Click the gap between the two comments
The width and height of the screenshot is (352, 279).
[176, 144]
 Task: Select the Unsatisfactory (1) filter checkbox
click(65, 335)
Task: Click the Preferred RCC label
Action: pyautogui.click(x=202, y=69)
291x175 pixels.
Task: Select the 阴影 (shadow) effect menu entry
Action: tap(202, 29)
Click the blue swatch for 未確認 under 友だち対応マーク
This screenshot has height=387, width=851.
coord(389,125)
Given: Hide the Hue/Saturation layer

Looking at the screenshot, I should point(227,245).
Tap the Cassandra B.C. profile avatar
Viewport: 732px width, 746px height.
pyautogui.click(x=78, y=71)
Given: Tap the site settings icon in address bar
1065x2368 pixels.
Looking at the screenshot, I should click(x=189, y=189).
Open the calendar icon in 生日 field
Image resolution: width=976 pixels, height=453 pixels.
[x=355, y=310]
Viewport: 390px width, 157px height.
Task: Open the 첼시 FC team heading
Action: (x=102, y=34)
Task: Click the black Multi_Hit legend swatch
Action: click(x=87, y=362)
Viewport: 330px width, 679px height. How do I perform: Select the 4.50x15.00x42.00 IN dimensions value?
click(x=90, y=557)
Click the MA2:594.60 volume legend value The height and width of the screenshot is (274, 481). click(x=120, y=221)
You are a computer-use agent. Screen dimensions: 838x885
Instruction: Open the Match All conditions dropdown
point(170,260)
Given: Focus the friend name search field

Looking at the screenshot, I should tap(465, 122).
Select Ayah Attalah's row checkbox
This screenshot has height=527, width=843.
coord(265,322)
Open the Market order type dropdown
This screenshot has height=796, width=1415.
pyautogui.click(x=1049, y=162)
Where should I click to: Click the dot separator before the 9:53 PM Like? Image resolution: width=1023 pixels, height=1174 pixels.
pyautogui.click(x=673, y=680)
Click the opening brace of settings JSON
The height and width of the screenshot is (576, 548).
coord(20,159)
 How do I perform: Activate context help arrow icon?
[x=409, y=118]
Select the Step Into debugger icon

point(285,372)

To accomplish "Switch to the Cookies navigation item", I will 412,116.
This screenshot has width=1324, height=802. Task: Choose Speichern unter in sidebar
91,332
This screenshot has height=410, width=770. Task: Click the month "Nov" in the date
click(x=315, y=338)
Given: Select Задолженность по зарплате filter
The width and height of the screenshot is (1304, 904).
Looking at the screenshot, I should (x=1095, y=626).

────────────────

* PROBLEM REQUIREMENTS *
Whenever the string "settings" shows up in a line above, copy that line.

* FINISHED TASK *
Given: Tap the site settings icon in address bar
Click the opening brace of settings JSON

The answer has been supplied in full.